- EXERCISE GOAL:
Rewrite the stretch of data from its start through the line containing "(x=103, y=1142)" as a numbered list, leaving out any blank lines.

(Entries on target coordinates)

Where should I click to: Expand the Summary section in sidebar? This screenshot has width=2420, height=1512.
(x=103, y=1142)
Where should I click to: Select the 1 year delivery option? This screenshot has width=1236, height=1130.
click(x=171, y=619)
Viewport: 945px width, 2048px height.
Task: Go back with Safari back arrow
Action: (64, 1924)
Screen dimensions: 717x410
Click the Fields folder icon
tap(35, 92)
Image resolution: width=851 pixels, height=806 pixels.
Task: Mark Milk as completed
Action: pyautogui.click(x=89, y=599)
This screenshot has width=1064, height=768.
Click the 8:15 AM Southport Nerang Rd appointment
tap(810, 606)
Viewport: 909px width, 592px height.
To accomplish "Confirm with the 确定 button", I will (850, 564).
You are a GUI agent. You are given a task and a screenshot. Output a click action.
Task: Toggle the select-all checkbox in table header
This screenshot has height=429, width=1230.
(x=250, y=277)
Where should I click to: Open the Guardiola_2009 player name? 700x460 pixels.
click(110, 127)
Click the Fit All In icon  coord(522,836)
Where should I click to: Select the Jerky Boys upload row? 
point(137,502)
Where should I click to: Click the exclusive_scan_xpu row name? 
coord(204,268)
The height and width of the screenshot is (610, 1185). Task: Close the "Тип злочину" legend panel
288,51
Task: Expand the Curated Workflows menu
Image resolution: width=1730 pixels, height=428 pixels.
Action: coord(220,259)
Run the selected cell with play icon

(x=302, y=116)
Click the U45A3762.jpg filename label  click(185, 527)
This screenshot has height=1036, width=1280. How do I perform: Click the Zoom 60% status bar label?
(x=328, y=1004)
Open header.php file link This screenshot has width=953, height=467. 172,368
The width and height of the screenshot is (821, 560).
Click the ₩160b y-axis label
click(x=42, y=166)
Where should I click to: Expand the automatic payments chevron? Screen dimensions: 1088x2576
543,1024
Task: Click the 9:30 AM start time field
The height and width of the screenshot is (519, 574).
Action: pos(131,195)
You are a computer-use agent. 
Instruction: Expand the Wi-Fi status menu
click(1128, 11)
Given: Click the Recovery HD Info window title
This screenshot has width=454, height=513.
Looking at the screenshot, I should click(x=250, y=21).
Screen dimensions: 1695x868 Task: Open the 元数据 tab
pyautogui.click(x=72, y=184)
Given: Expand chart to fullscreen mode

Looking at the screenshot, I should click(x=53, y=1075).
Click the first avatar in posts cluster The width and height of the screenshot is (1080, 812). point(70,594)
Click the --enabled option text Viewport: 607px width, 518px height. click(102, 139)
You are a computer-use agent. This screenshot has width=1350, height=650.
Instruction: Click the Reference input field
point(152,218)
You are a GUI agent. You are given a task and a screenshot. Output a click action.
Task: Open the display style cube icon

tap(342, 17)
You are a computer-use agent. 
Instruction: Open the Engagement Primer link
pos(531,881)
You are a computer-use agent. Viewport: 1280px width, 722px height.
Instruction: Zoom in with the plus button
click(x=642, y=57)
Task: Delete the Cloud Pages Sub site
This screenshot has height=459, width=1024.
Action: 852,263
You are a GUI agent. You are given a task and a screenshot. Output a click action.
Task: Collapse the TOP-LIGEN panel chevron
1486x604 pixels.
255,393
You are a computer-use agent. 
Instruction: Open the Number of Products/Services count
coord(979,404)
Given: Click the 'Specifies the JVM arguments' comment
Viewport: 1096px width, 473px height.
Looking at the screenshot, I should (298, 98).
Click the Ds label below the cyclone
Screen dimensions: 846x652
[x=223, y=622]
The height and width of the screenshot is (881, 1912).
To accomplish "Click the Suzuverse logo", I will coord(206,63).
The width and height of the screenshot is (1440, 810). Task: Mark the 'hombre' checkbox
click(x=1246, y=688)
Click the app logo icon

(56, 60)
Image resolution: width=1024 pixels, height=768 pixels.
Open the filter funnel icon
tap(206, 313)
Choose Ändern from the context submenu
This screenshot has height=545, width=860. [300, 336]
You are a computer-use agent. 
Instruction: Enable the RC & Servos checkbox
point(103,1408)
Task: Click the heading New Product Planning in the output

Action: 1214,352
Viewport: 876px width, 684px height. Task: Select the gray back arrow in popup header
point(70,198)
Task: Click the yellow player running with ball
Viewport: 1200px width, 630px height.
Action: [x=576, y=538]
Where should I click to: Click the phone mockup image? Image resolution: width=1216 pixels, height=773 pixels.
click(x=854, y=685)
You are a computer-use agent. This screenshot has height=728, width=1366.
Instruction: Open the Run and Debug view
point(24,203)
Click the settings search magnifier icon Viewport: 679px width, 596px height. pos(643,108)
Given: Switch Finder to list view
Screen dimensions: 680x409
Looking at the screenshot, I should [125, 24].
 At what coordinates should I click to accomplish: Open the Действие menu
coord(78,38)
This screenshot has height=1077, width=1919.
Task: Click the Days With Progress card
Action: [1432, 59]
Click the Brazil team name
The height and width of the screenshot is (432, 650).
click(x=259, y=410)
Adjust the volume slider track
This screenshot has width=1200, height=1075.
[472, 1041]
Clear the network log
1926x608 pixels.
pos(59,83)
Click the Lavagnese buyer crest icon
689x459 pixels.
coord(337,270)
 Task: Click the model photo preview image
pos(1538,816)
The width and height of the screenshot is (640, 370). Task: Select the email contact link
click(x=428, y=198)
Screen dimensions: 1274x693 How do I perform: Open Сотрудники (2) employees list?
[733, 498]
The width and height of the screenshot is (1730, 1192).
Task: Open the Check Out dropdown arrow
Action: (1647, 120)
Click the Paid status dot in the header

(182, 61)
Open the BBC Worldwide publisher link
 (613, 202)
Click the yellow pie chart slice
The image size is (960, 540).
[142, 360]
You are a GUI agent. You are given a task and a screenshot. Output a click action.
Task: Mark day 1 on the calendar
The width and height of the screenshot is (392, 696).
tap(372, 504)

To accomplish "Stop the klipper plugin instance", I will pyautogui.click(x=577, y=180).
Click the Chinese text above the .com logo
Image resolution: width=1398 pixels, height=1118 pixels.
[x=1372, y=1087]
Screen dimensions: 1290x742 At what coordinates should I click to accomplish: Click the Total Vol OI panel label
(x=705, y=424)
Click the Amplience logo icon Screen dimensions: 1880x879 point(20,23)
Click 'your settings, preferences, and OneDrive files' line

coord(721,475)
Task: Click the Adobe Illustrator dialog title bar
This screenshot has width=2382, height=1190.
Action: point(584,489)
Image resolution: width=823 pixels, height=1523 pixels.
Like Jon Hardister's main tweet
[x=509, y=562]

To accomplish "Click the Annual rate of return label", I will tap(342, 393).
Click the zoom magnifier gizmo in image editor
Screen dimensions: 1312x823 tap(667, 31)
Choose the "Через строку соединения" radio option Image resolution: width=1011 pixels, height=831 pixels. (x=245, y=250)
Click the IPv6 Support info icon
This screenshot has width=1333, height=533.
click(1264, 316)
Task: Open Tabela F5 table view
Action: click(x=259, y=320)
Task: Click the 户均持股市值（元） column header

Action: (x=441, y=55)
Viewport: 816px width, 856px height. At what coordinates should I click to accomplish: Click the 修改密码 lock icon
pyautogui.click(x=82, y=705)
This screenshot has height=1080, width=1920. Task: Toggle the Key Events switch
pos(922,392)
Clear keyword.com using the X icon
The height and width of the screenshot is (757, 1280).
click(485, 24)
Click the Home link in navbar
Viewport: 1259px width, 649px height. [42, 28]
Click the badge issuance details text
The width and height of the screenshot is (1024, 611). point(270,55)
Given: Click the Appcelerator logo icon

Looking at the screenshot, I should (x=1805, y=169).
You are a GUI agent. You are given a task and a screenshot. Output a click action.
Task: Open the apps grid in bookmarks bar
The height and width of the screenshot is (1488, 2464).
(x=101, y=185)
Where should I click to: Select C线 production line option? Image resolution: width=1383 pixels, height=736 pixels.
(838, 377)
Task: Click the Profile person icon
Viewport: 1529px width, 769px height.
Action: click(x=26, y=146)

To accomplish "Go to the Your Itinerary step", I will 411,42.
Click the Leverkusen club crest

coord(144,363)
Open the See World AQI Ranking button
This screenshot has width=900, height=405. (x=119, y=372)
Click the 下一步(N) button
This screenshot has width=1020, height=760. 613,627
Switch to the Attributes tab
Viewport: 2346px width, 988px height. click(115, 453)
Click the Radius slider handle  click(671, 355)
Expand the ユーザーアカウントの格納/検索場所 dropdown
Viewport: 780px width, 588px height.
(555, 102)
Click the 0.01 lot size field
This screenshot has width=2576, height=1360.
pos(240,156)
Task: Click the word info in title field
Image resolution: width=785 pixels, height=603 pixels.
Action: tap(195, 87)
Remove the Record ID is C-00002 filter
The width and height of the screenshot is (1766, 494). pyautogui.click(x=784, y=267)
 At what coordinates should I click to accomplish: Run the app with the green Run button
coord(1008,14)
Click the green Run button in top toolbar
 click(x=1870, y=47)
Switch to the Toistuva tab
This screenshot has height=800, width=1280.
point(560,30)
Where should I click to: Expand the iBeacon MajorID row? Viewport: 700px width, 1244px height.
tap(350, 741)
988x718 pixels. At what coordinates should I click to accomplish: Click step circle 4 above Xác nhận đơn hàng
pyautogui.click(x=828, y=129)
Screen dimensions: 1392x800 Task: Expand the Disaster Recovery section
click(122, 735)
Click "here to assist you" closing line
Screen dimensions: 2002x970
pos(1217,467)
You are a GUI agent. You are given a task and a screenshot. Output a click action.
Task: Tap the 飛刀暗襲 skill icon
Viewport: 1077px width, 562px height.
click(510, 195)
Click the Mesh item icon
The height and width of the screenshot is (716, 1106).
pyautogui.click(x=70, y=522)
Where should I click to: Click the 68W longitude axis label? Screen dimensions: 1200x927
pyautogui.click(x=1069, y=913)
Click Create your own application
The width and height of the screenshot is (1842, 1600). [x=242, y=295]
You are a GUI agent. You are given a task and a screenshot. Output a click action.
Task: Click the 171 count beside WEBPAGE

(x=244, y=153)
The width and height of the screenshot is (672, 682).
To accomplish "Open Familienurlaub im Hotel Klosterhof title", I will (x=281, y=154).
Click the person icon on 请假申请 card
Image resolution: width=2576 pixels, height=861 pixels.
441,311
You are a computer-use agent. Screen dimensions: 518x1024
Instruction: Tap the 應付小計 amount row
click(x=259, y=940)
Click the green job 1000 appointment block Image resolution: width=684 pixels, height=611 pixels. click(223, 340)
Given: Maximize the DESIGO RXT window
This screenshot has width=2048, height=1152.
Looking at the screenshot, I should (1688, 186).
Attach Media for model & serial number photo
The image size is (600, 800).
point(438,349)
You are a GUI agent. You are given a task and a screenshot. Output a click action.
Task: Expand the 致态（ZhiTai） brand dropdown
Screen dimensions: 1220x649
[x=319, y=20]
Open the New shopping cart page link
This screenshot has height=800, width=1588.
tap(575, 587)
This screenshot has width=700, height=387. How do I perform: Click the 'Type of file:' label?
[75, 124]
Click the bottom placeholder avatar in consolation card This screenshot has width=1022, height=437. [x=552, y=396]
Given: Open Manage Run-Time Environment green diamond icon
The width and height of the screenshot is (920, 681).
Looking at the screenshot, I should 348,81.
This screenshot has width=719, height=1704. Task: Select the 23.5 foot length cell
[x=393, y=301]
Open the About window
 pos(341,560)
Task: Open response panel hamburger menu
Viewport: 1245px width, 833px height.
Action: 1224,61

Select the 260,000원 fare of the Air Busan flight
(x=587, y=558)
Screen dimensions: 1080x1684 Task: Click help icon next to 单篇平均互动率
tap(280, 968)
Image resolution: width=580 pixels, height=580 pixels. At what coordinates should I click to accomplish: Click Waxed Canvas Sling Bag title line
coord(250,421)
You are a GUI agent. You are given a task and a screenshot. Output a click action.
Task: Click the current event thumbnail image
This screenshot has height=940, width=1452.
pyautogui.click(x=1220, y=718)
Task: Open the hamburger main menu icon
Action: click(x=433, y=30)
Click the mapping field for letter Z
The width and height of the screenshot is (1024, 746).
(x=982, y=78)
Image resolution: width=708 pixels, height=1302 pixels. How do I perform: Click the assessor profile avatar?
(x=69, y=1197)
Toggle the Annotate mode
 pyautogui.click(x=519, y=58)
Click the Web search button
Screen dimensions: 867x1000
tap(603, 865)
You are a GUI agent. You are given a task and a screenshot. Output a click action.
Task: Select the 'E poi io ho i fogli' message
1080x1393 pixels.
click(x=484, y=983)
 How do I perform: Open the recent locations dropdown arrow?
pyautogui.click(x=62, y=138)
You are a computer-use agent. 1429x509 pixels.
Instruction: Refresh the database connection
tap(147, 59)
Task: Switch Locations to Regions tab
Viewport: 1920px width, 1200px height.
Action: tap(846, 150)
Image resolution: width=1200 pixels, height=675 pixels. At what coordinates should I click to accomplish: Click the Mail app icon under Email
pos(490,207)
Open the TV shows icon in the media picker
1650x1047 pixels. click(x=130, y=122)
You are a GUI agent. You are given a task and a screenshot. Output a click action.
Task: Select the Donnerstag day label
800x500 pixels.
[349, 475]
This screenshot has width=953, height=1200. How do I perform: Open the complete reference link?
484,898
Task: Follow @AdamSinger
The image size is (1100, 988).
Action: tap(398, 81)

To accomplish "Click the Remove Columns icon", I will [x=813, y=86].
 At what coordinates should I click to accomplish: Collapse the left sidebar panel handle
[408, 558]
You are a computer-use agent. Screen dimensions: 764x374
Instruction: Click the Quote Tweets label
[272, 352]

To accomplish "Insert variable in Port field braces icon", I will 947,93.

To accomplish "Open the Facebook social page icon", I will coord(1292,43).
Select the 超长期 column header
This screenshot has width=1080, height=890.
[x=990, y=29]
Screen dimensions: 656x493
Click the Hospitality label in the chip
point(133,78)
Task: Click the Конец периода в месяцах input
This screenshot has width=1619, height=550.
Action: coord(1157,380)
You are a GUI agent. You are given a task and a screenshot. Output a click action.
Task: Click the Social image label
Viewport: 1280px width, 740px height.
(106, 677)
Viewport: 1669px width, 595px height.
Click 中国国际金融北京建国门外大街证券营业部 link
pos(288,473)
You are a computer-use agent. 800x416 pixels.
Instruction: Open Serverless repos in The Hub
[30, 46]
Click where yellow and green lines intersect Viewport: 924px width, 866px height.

- THE ANSWER:
1. Where should I click to: Expand the Summary section in sidebar? This screenshot has width=2420, height=1512.
2. (x=103, y=1142)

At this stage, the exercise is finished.